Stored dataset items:
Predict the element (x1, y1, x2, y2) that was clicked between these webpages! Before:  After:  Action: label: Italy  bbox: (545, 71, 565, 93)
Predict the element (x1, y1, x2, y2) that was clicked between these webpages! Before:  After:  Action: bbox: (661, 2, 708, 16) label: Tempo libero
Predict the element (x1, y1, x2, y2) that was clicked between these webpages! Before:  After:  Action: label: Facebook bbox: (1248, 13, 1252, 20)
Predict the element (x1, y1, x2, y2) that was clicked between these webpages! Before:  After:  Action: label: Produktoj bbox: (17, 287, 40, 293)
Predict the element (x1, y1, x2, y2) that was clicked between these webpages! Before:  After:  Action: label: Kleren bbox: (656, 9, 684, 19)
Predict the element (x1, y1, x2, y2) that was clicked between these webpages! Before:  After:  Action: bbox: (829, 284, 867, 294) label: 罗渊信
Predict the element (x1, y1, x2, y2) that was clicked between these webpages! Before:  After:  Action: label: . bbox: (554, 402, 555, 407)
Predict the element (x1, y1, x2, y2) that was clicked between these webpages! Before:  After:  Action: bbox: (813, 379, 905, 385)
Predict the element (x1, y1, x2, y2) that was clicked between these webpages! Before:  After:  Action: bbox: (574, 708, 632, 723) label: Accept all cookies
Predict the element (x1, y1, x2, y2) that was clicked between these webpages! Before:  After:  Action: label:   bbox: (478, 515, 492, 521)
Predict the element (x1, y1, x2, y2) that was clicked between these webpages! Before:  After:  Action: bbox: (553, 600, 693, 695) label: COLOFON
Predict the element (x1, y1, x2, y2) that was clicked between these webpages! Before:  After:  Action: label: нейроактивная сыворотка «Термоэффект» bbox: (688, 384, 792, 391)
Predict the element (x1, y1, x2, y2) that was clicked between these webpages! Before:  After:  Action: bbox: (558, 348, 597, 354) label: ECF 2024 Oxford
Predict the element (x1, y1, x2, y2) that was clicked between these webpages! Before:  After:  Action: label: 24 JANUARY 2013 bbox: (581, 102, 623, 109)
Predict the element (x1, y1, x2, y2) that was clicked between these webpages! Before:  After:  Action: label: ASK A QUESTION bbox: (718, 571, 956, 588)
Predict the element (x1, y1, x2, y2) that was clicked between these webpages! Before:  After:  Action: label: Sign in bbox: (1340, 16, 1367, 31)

# EXERCISE GOAL:
Rewrite the listing, changing "webpages" to "web pages" everywhere it occurs and keeping every other part the same.

# TASK ANSWER:
Predict the element (x1, y1, x2, y2) that was clicked between these web pages! Before:  After:  Action: label: Italy  bbox: (545, 71, 565, 93)
Predict the element (x1, y1, x2, y2) that was clicked between these web pages! Before:  After:  Action: bbox: (661, 2, 708, 16) label: Tempo libero
Predict the element (x1, y1, x2, y2) that was clicked between these web pages! Before:  After:  Action: label: Facebook bbox: (1248, 13, 1252, 20)
Predict the element (x1, y1, x2, y2) that was clicked between these web pages! Before:  After:  Action: label: Produktoj bbox: (17, 287, 40, 293)
Predict the element (x1, y1, x2, y2) that was clicked between these web pages! Before:  After:  Action: label: Kleren bbox: (656, 9, 684, 19)
Predict the element (x1, y1, x2, y2) that was clicked between these web pages! Before:  After:  Action: bbox: (829, 284, 867, 294) label: 罗渊信
Predict the element (x1, y1, x2, y2) that was clicked between these web pages! Before:  After:  Action: label: . bbox: (554, 402, 555, 407)
Predict the element (x1, y1, x2, y2) that was clicked between these web pages! Before:  After:  Action: bbox: (813, 379, 905, 385)
Predict the element (x1, y1, x2, y2) that was clicked between these web pages! Before:  After:  Action: bbox: (574, 708, 632, 723) label: Accept all cookies
Predict the element (x1, y1, x2, y2) that was clicked between these web pages! Before:  After:  Action: label:   bbox: (478, 515, 492, 521)
Predict the element (x1, y1, x2, y2) that was clicked between these web pages! Before:  After:  Action: bbox: (553, 600, 693, 695) label: COLOFON
Predict the element (x1, y1, x2, y2) that was clicked between these web pages! Before:  After:  Action: label: нейроактивная сыворотка «Термоэффект» bbox: (688, 384, 792, 391)
Predict the element (x1, y1, x2, y2) that was clicked between these web pages! Before:  After:  Action: bbox: (558, 348, 597, 354) label: ECF 2024 Oxford
Predict the element (x1, y1, x2, y2) that was clicked between these web pages! Before:  After:  Action: label: 24 JANUARY 2013 bbox: (581, 102, 623, 109)
Predict the element (x1, y1, x2, y2) that was clicked between these web pages! Before:  After:  Action: label: ASK A QUESTION bbox: (718, 571, 956, 588)
Predict the element (x1, y1, x2, y2) that was clicked between these web pages! Before:  After:  Action: label: Sign in bbox: (1340, 16, 1367, 31)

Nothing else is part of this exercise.